Logistic Model for Propagation of a Disease

Suppose $n$ is the number of turns which have been played in the disease game, and $I_n$ is the number of diseased individuals in the $n$th turn of the game. Then one may write

$$I_{n+1} = I_n + I_{new},$$

where $I_new$ is the number of individuals which are newly infected during turn $n$. A beginning model can be put together by assuming that the distribution of infective hexes and individuals creating them is random.

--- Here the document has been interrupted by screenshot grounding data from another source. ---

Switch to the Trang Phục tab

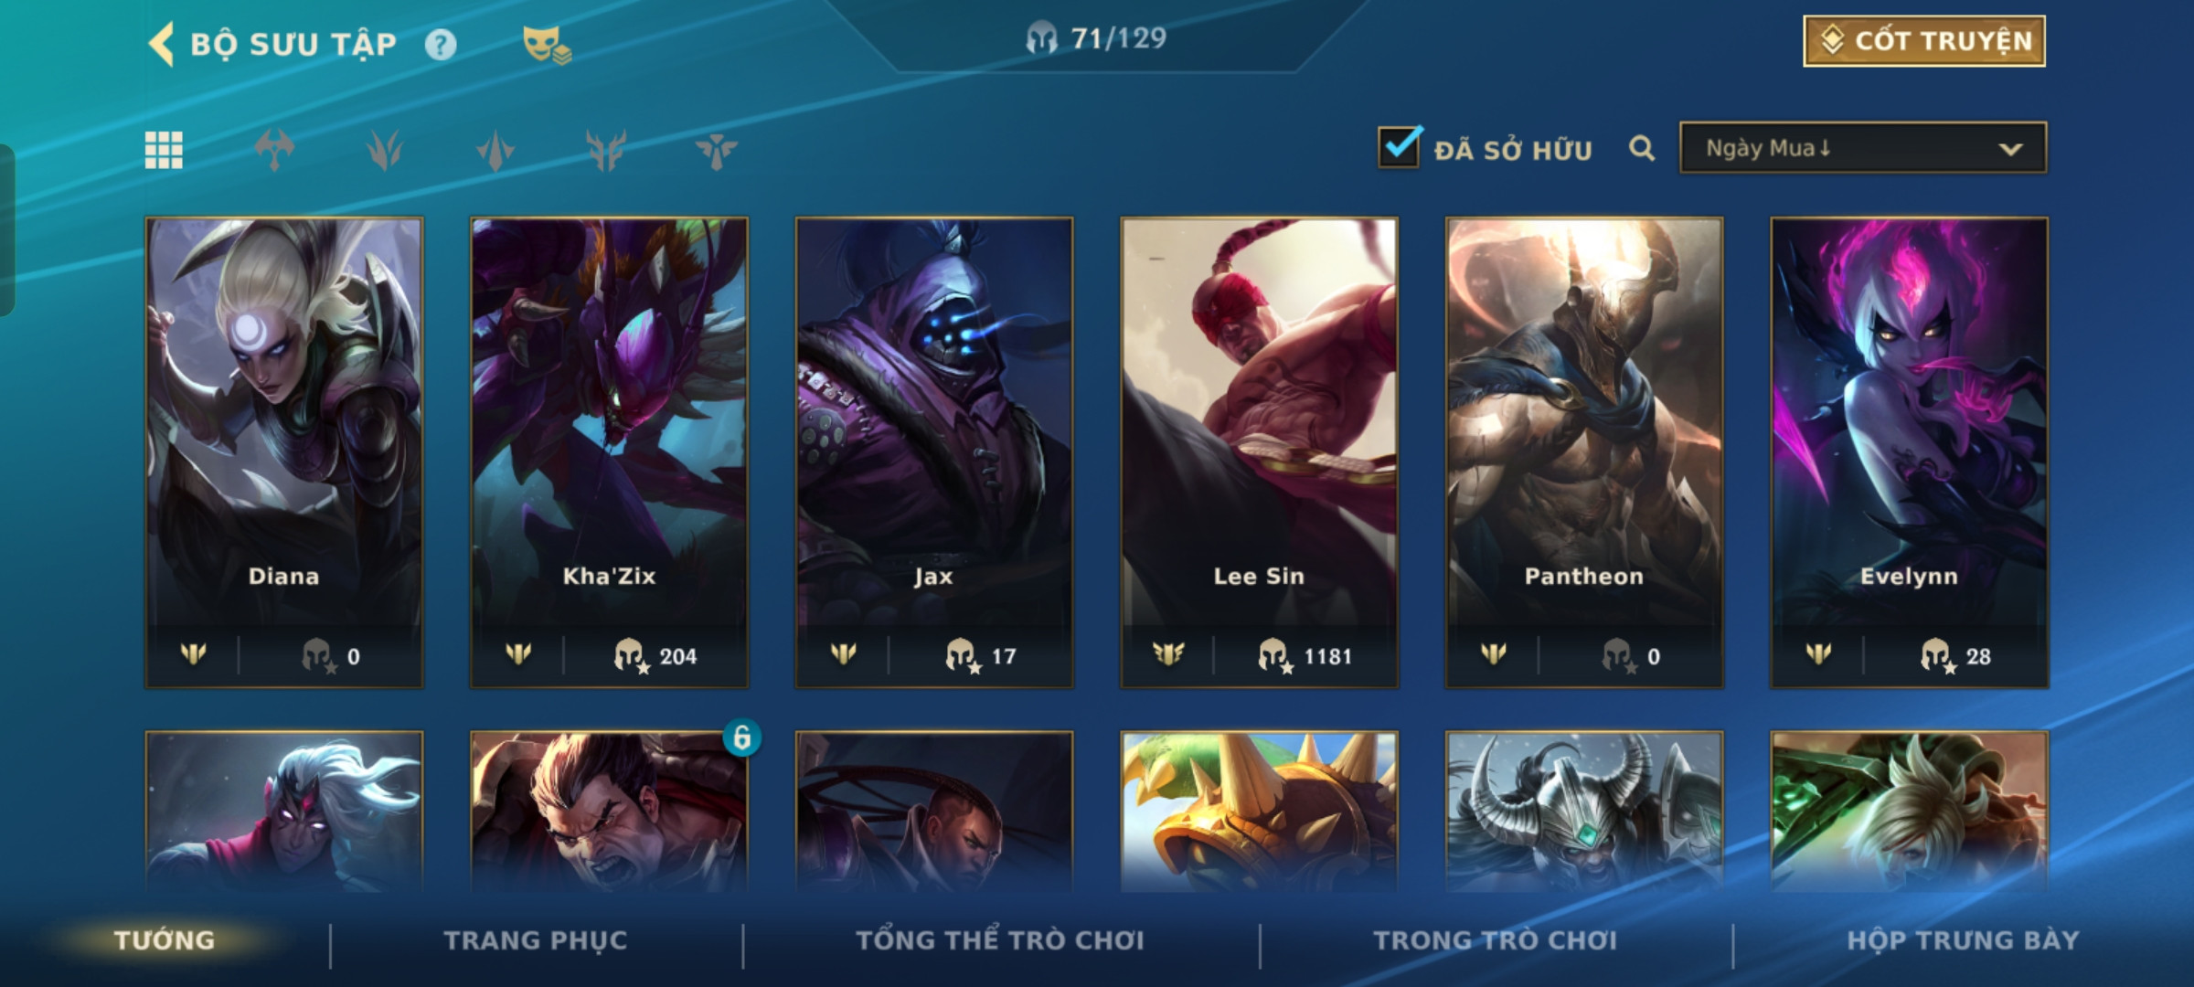(536, 940)
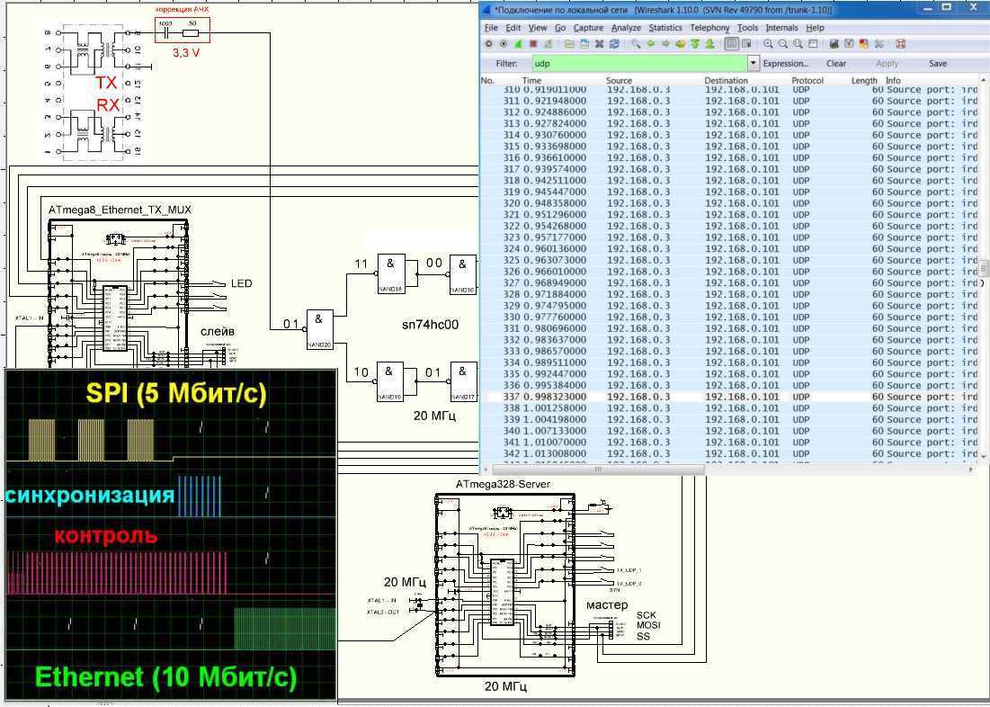Clear the display filter
This screenshot has width=990, height=707.
pyautogui.click(x=836, y=64)
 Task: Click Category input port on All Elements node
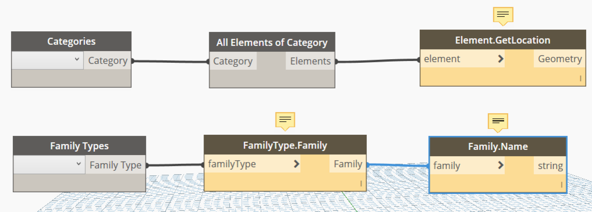click(233, 61)
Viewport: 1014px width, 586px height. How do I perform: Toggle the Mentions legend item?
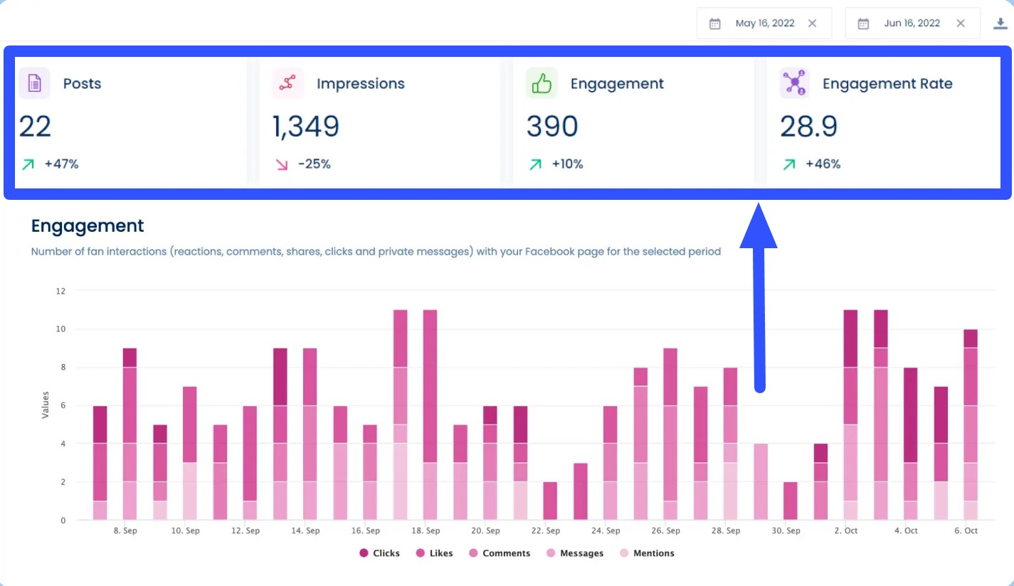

If each infected individual `splats,' `sprays,' or `sneezes' into a zone covering $z$ hexes, and the board contains $H$ hexes, then an approximation for the total number of hexes which are infectious at turn $n$ is

$$I_n \times \frac{z}{H}.$$

The number of individuals which are still susceptible to being infected on turn $n$, $S_n$, is the total ($T$) less the number of currently infected individuals, that is

$$S_n = T - I_n.$$

Then the number of new infections can be approximated

$$I_{new} = S_n \times I_n \times \frac{z}{H}.$$

Putting this all together gives an initial, discrete logistic model for the propagation of disease:

$$I_{n+1} = I_n + I_n \times \frac{z}{H} \times (T - I_n).$$

In the case of the basic disease game, $T=50$, $z=7$ (six hexes surrounding each diseased individual + the hex they stand in), and $H=100$ for the hex-grids provided. This model can serve as a foundation to build other, more advanced models from.